Dataset entries below:

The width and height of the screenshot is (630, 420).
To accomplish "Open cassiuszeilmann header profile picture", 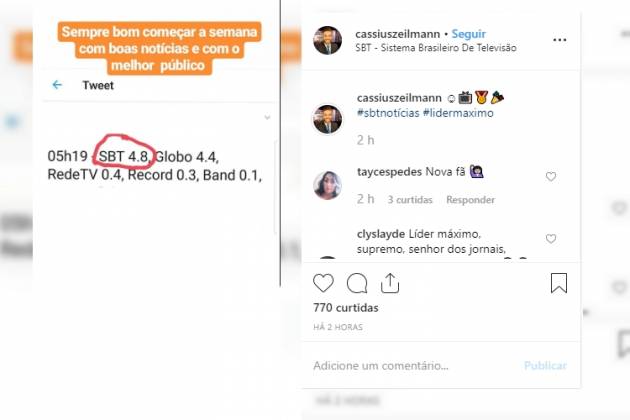I will pyautogui.click(x=327, y=40).
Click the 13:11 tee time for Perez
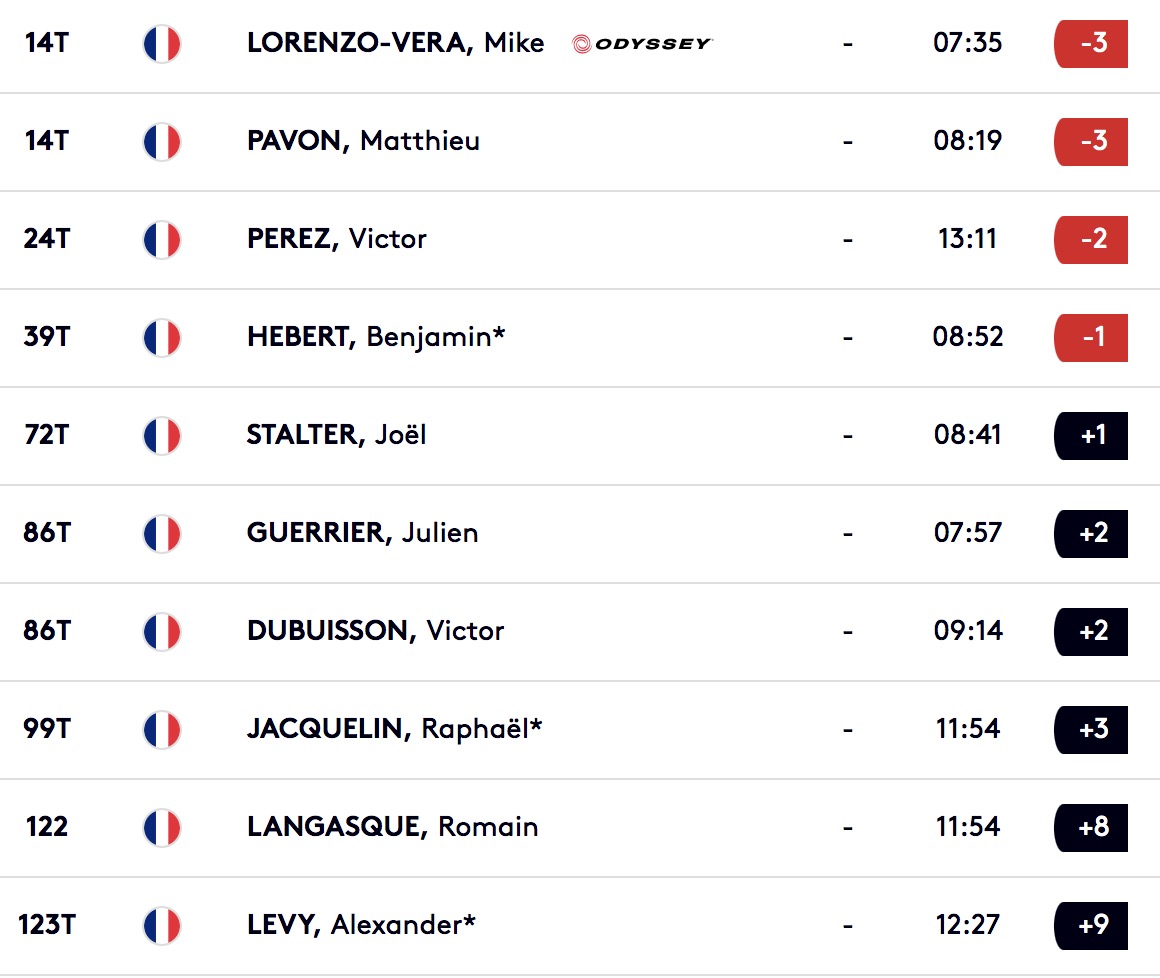Viewport: 1160px width, 978px height. click(968, 239)
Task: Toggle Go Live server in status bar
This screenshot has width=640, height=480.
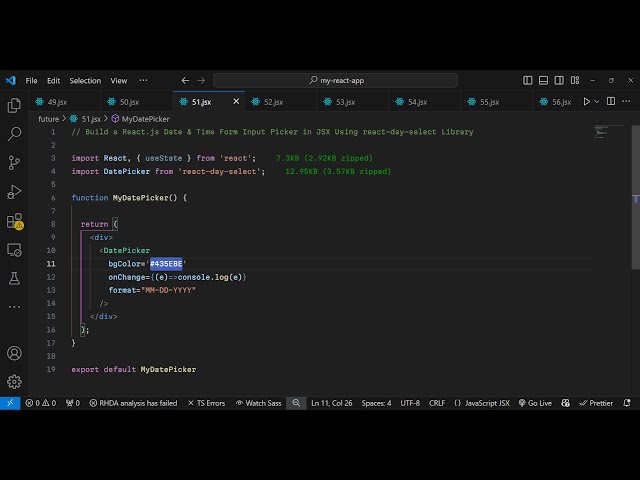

End of Dataset entries.

_Instructions to follow:_ Your answer should consist of the lines of the listing that contain "screenshot", copied as they stand.

_Response to this exercise:_
The width and height of the screenshot is (630, 420).
This screenshot has width=640, height=480.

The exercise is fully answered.